**RECORDS FOR THE TASK**
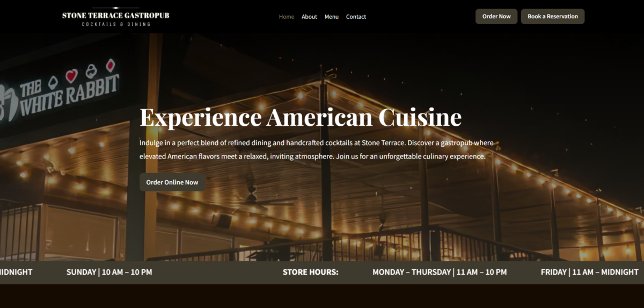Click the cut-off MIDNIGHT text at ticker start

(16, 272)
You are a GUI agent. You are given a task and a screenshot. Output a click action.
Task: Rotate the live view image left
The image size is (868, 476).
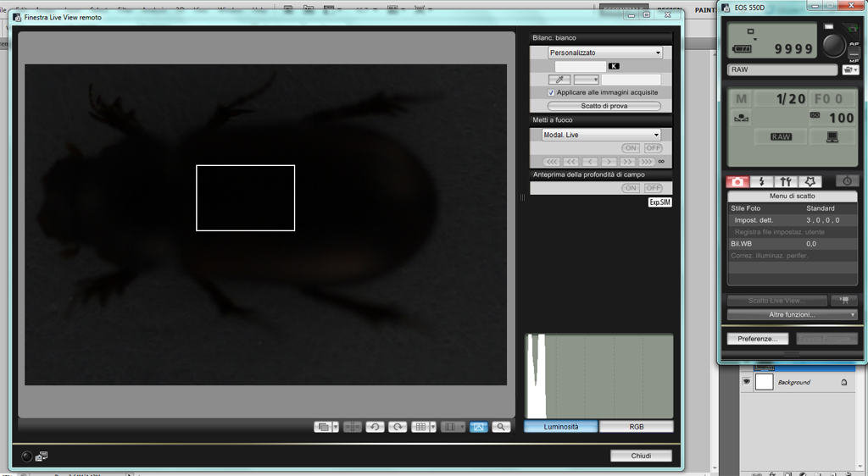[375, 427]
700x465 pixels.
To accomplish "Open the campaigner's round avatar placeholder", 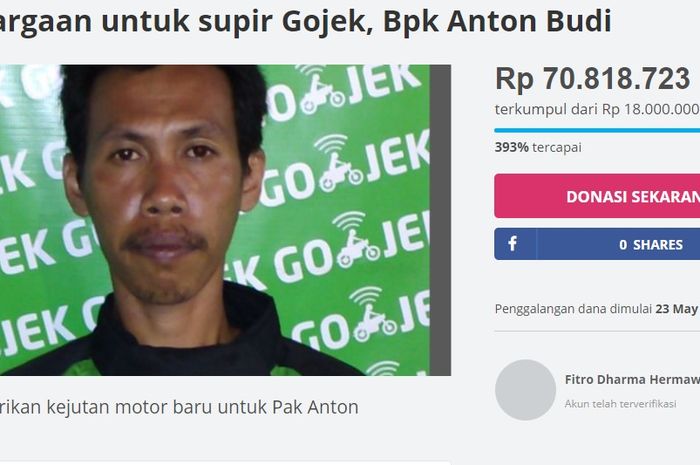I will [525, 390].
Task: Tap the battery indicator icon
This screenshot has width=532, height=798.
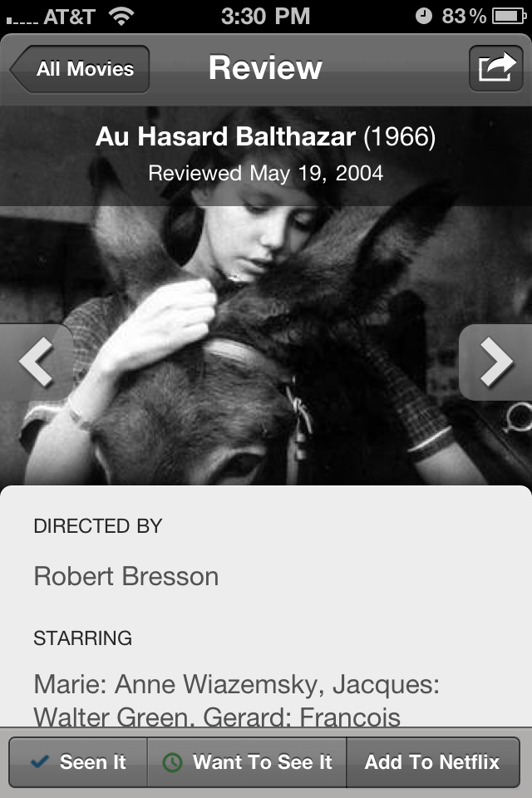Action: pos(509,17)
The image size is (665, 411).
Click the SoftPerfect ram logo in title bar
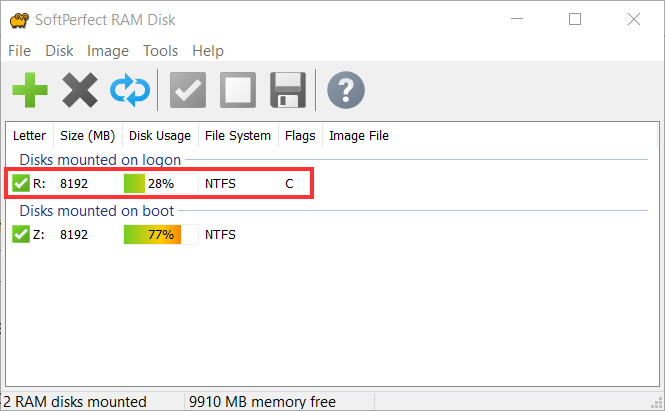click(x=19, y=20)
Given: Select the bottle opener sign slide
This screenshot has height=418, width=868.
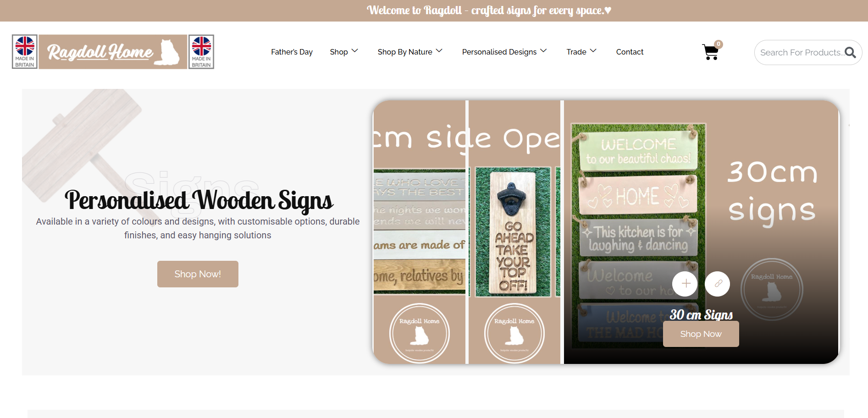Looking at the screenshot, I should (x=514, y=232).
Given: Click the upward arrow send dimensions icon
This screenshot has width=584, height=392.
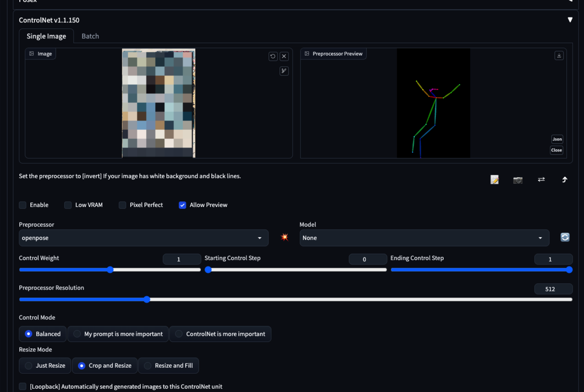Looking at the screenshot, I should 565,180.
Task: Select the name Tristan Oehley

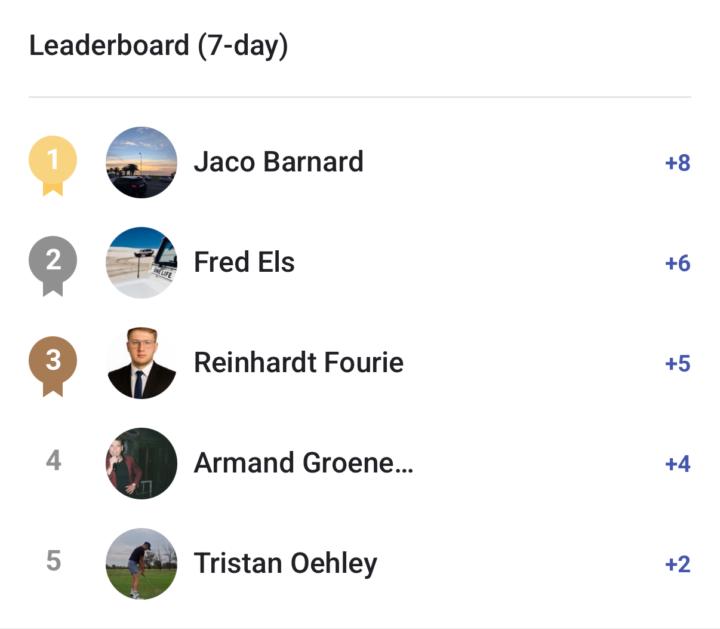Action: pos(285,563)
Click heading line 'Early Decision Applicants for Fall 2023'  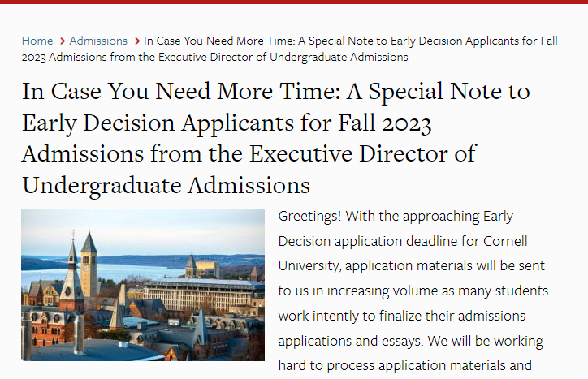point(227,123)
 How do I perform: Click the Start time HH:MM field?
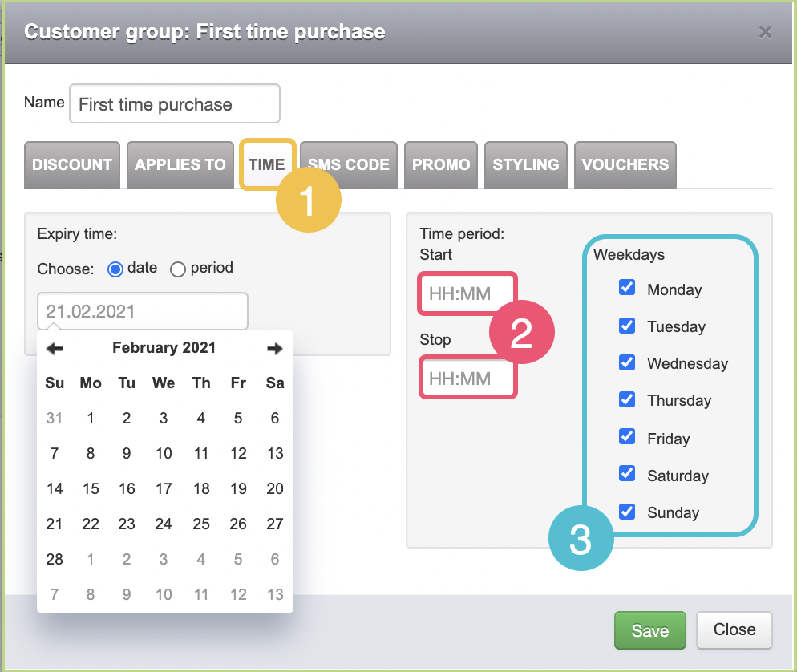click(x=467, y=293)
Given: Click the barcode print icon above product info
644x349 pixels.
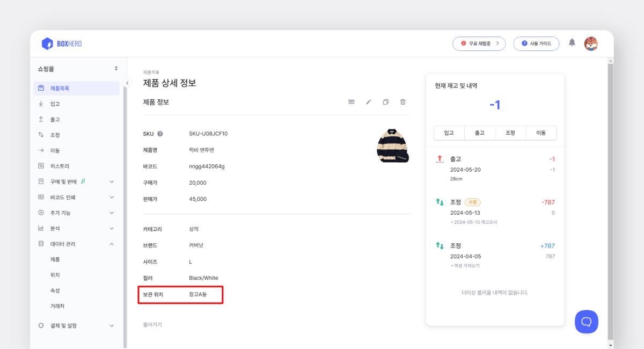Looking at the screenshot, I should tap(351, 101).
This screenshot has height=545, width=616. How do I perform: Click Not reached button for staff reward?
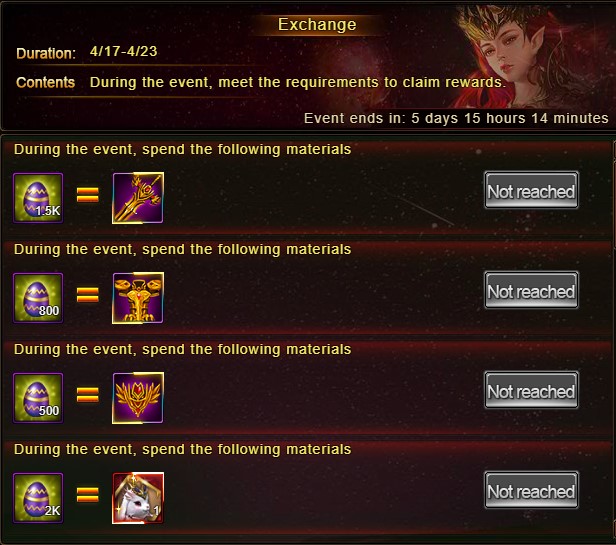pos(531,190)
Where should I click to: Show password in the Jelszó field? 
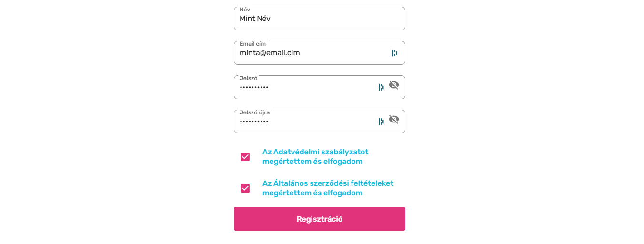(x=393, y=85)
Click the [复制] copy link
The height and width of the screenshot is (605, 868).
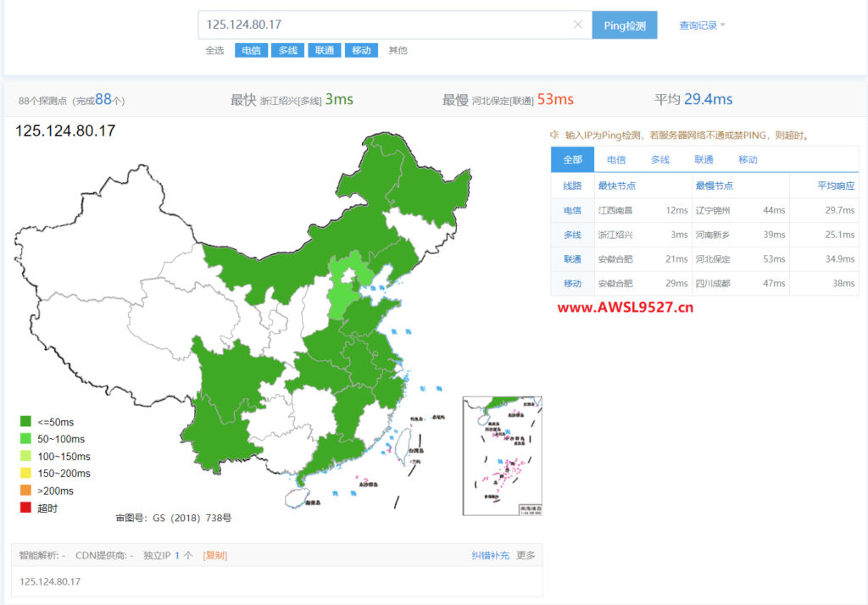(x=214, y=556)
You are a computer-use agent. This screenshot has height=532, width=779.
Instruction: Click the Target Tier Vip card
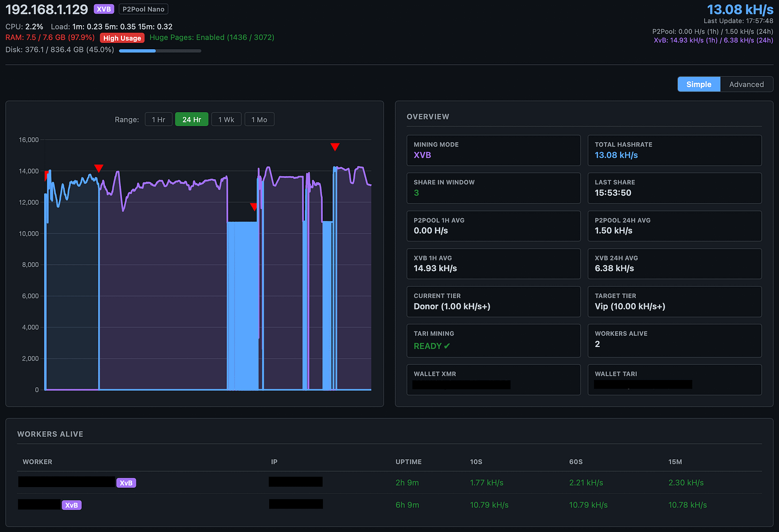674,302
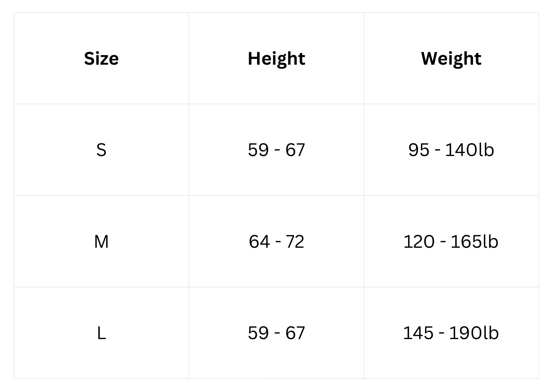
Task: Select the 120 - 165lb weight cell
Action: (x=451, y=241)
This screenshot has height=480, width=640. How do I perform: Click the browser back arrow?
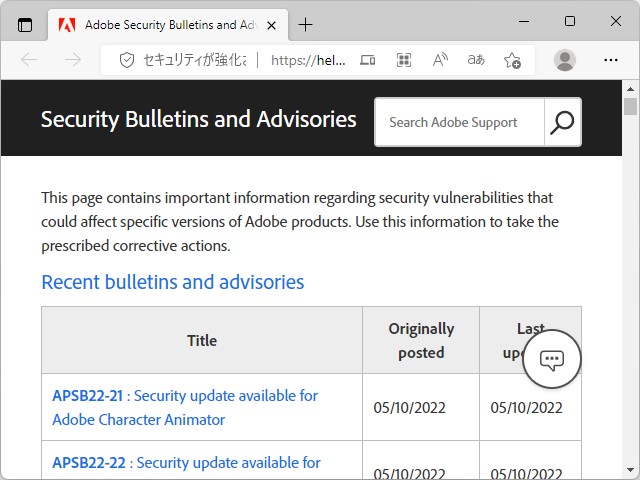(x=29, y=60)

**ACTIVITY**
Only the number is wanted: how many lines above include the word "agent"?

**WORKED SOLUTION**
2